綜上所述, 細胞培養的操作技術要求較高, 除此之外,細胞培養成功的影響因素諸多, 例如培養的溫度、酸堿度以及培養箱內的清潔情況等, 因此, 在培養細胞時, 相關操作人員應該注意細節, 遵守無菌操作原則, 盡量降低人為因素帶來的不良影響, 積極研究探索細胞培養技術, 使之滿足臨床研究需求。

［1］ 張秀敏,郭風,王凈,等.細胞培養常見問題分析及防控措施.醫學信息, 2013,24(12):248-249.

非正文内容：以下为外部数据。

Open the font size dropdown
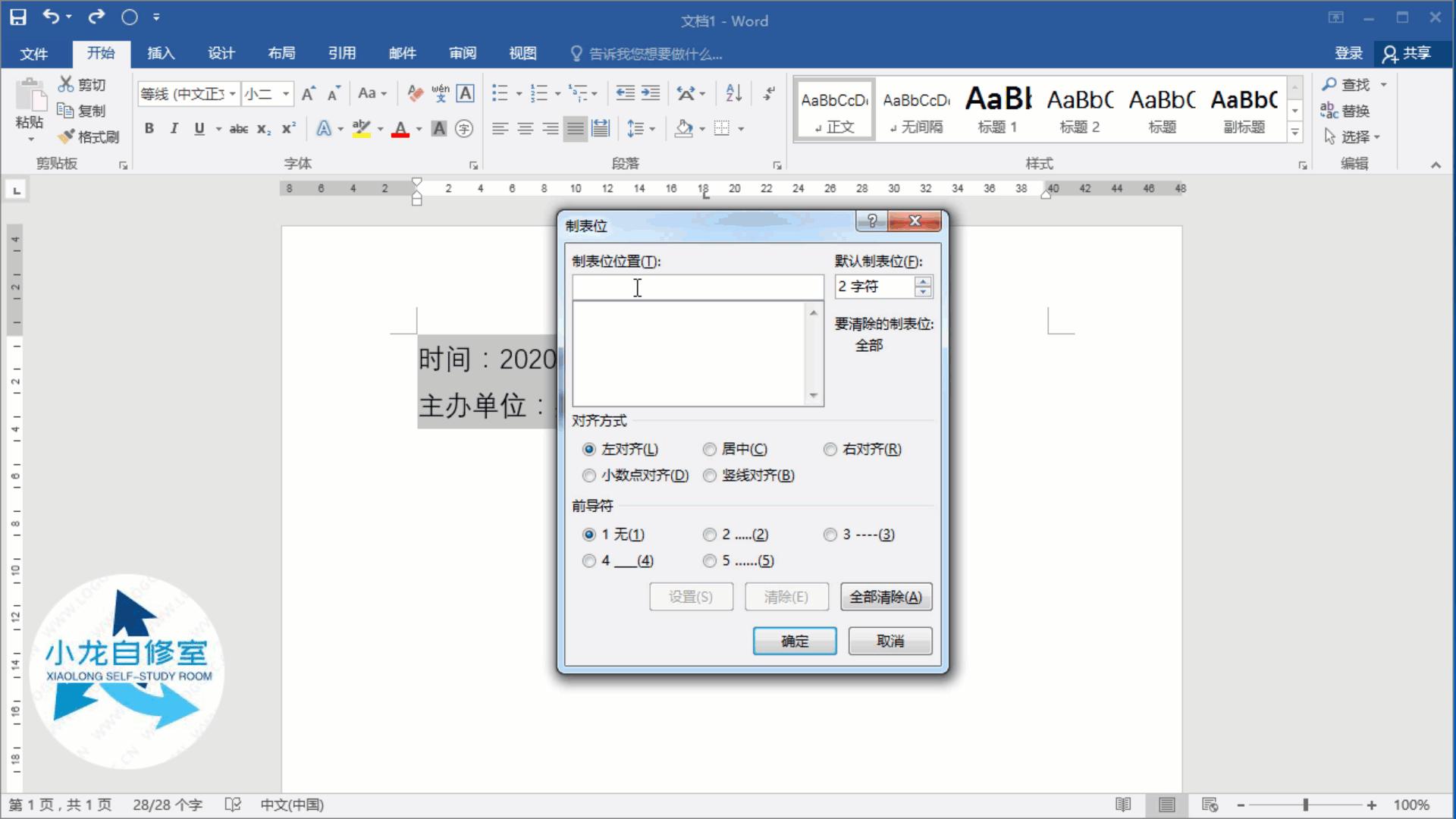Screen dimensions: 1456x819 (284, 93)
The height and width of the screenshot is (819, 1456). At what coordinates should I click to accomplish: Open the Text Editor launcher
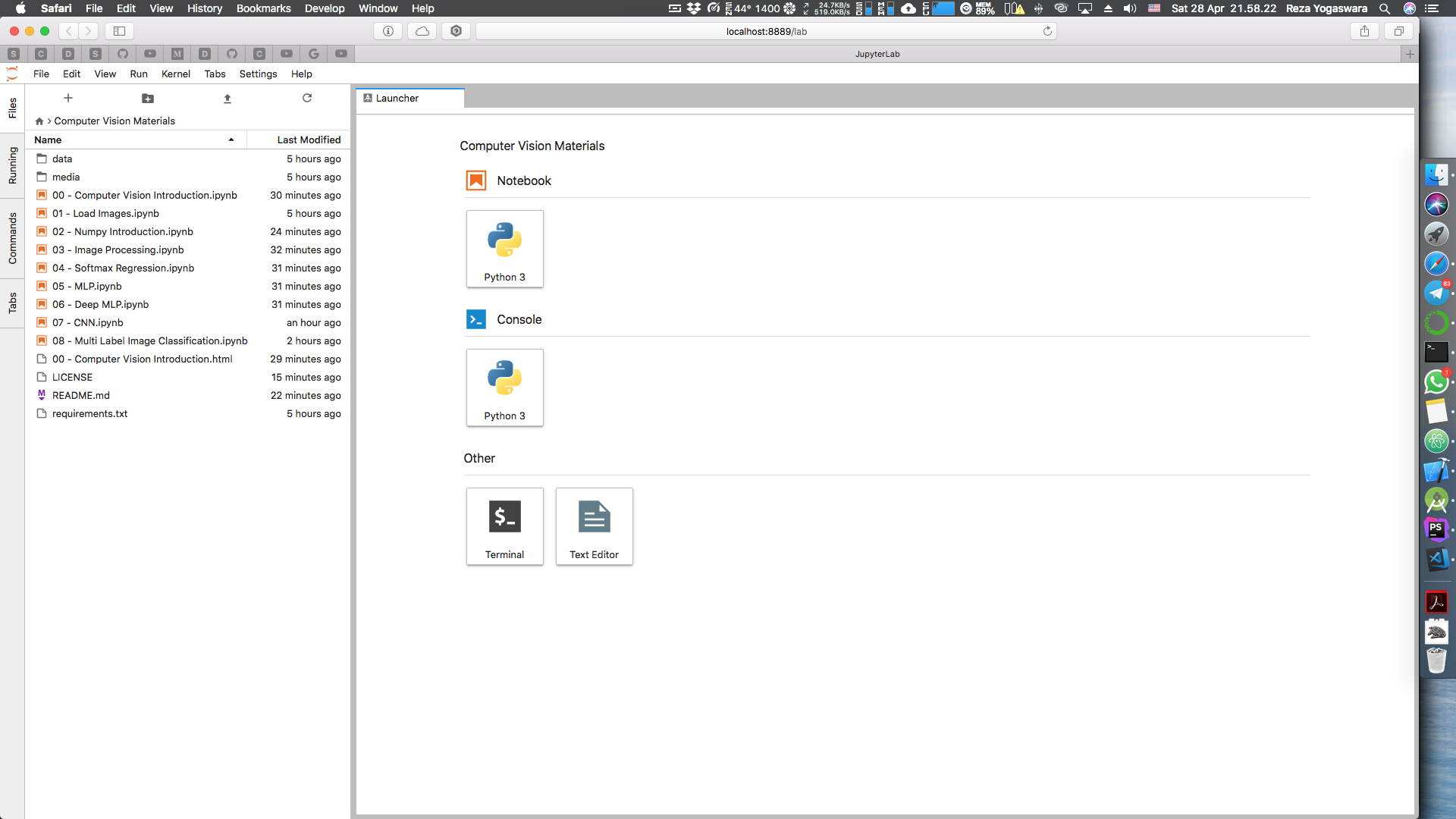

［2］ 劉嵐,陳紹坤,余紅.貼壁細胞培養過程中支原體污染的幾種救治方案療效比較研究.現代醫藥衛生, 2012,24(8):1221-1222.

［3］ 吳文亮,楊新河,章蕾,等.細胞培養中污染的防控措施.臨床合理用藥, 2011,4(1):64-65.

［4］ 周麗薇.細胞培養技術與防止細胞污染的方法.醫學信息,2012, 23(11):4587-4588.